Can you put every line of the material below into a Markdown table with the columns Row and Text, numbering the rows and skipping any blank lines? Leave the pictures out of your answer.

---------------

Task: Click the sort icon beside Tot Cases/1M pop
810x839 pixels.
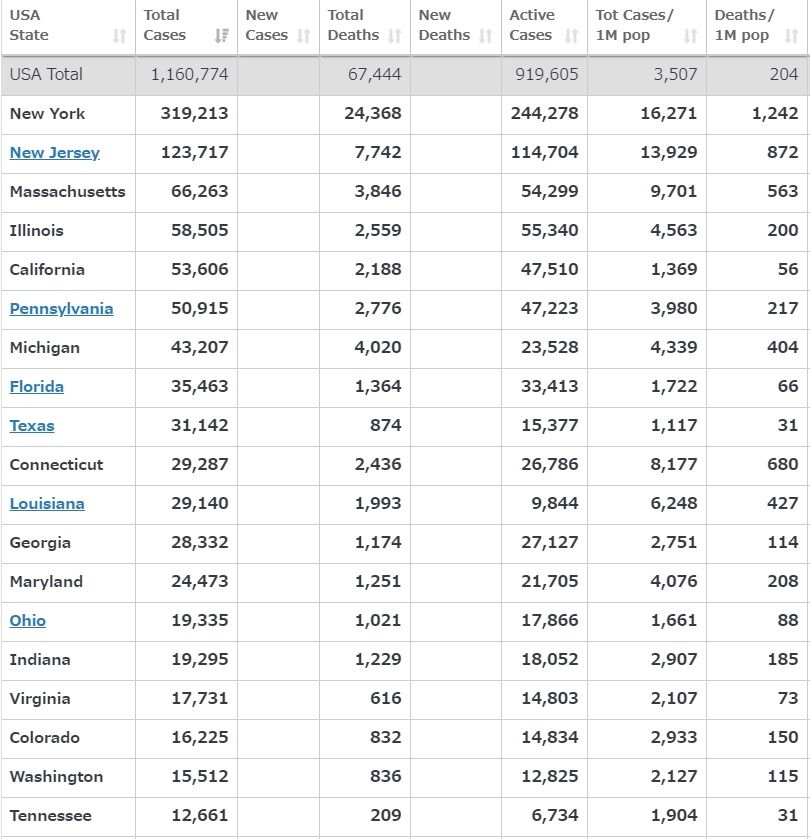Action: (690, 36)
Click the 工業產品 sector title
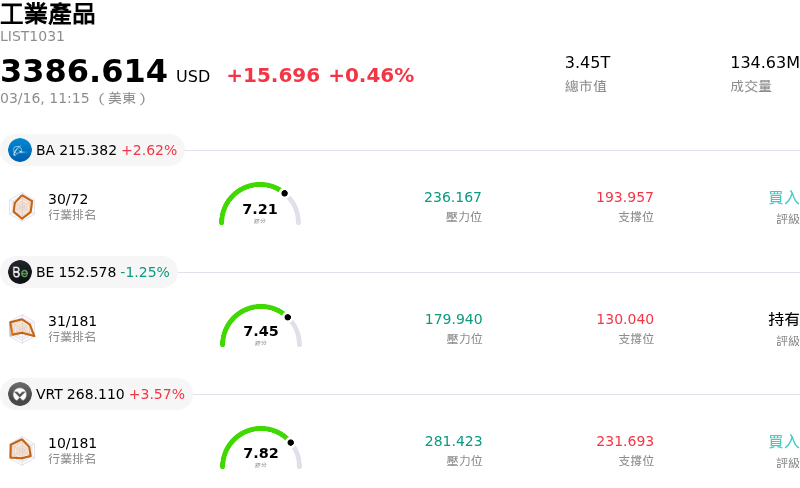 (x=48, y=14)
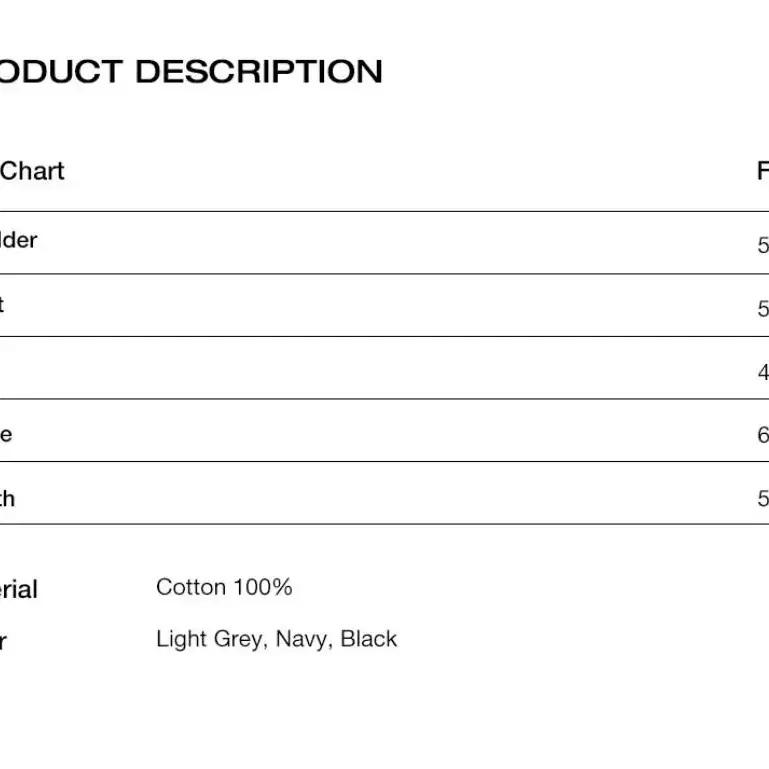Select the word Cotton in the material text
The width and height of the screenshot is (769, 769).
click(x=191, y=587)
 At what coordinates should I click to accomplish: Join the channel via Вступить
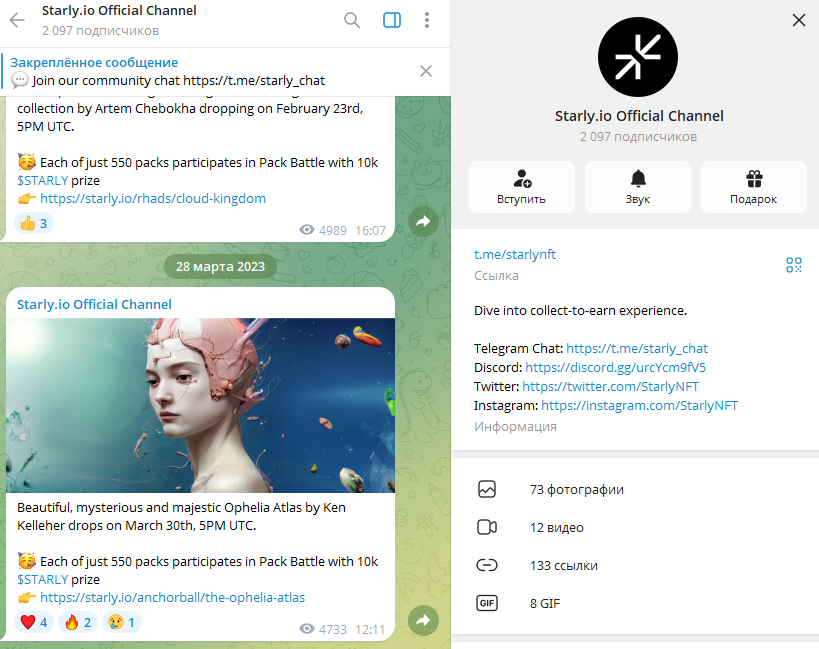(x=521, y=187)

---------------

§ **THE COMPLETED TASK**:
| Row | Text |
|---|---|
| 1 | Task: Click the sort icon beside Tot Cases/1M pop |
| 2 | 810x839 pixels. |
| 3 | Action: (690, 36) |
| 4 | Click the 工業產品 sector title |
| 5 |  (x=48, y=14) |
| 6 | Select the word Cotton in the material text |
| 7 | The width and height of the screenshot is (769, 769). |
| 8 | click(x=191, y=587) |
| 9 |  At what coordinates should I click to accomplish: Join the channel via Вступить |
| 10 | (x=521, y=187) |